> **Passage given**
↓↓↓

The school is a single-story building with a basement and mezzanine workspace. In form, it can be described as a series of rectangular pavilions, of varying heights. The building is constructed of concrete blocks faced with brick. The foundation walls are poured concrete. Floor construction in the original building is gypsum panels over bar joists, except for slabs on grade and at the gymnasium. In the addition, floor construction is concrete over a metal deck on bar joists over a crawl space. The flat roof of both the original building and the addition consists of metal roof joists and gypsum decking covered with built-up roofing. There are wooden double-hung sash with twelve-over-twelve and nine-over-nine lights in the original building; these windows feature limestone sills. Each classroom in the addition features a long, rectangular, five-part aluminum window set within a limestone lintel and sill, providing a large expanse of glass on its outside wall. All exterior doors are metal or wood.

↑↑↑

> **Stated task 1**
In the school building description, what are the foundation walls made of?
> **Stated task 2**
Do these statements agree with the school building description? Answer yes or no for each and quote the deciding words. (a) The school has two stories. (b) The windows in the original building have limestone sills. (c) In the addition, the floor construction sits over a crawl space.
> **Stated task 3**
Please pick up the school building description where it stops and continue it.

> **Dataset extract**
↓↓↓

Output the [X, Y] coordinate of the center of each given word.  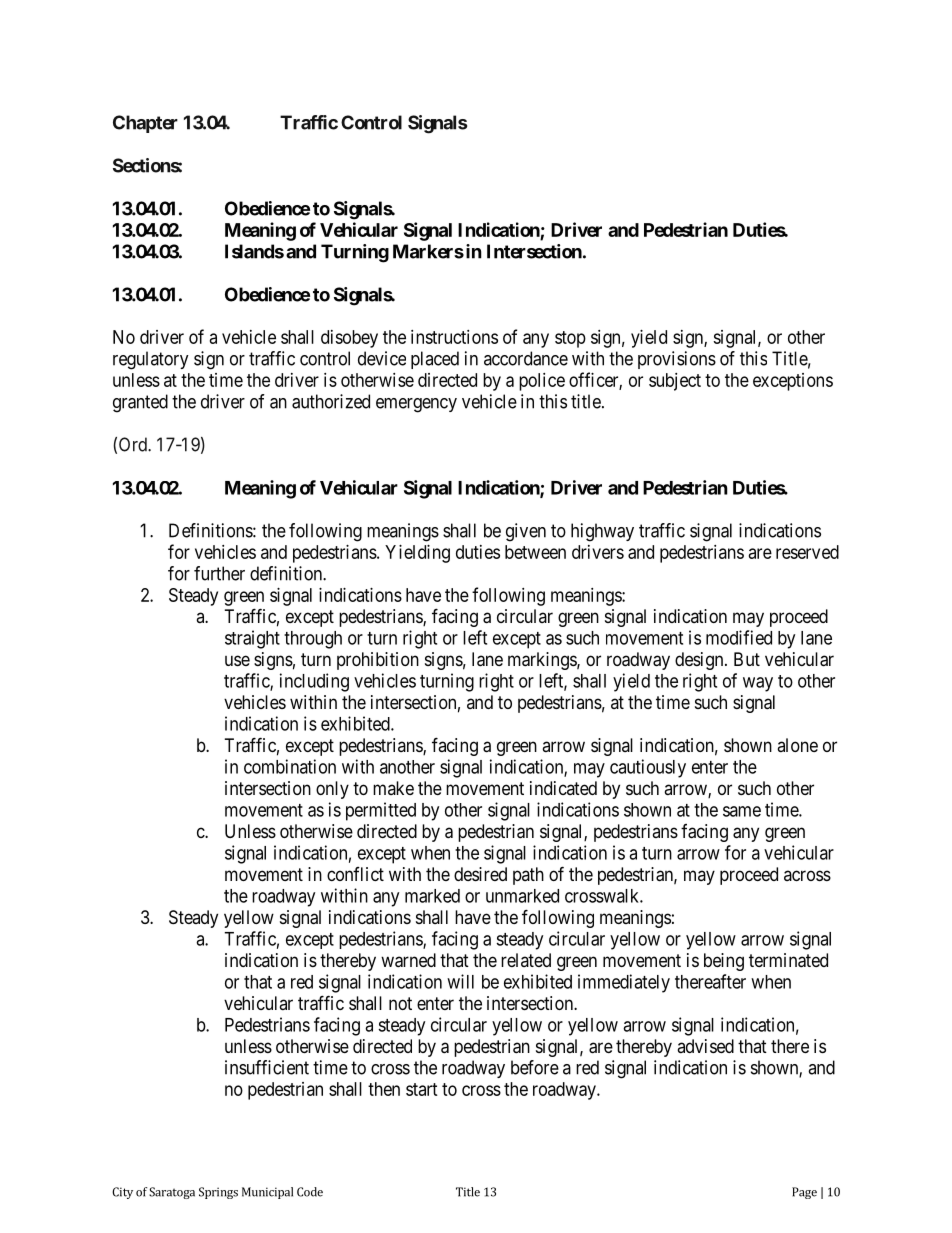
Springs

↑↑↑

> **Exercise answer 1**
Poured concrete.

> **Exercise answer 2**
(a) No: "The school is a single-story building with a basement and mezzanine workspace."
(b) Yes: "these windows feature limestone sills."
(c) Yes: "concrete over a metal deck on bar joists over a crawl space."

> **Exercise answer 3**
The primary (north) facade is asymmetrically arranged, with an entrance pavilion on the north end and a classroom wing extending to the east. This entrance pavilion is five bays wide, dominated by a monumental central entrance feature, which rises from ground level and breaks the roof plane. The entrance consists of a small, single, wooden panel and glass door flanked by sidelights. The door is set within colossal stone pilasters, capped with a stone lintel. Glass blocks fill in the space above the door, allowing light into the vestibule. At night, these are lighted from the rear. Above the glass blocks, a concrete panel contains the words SMYRNA SCHOOL. Bays in the entrance pavilion are marked by full-height stone pilasters extending from the concrete basement to a stone band at the roof. Windows in the pavilion are larger in size than elsewhere in the building. A brick chimney for the basement boiler rises above the roof at the rear of the building.
The classroom wing to the east is smaller in scale than the entrance pavilion and features similar but less elaborate embellishment. The west and south facades are also similar in style and material to the primary facade; however, they are more utilitarian in appearance.
The 1956 addition is compatible in form, scale, and materials to the original building. The most significant difference is the fenestration. The addition features banks of large-scale aluminum window walls rather than the smaller, multi-light wooden windows of the original. There is one large-scale aluminum window with an irregular arrangement of colored-glass lights marking the transition from the original building to the contemporary wing.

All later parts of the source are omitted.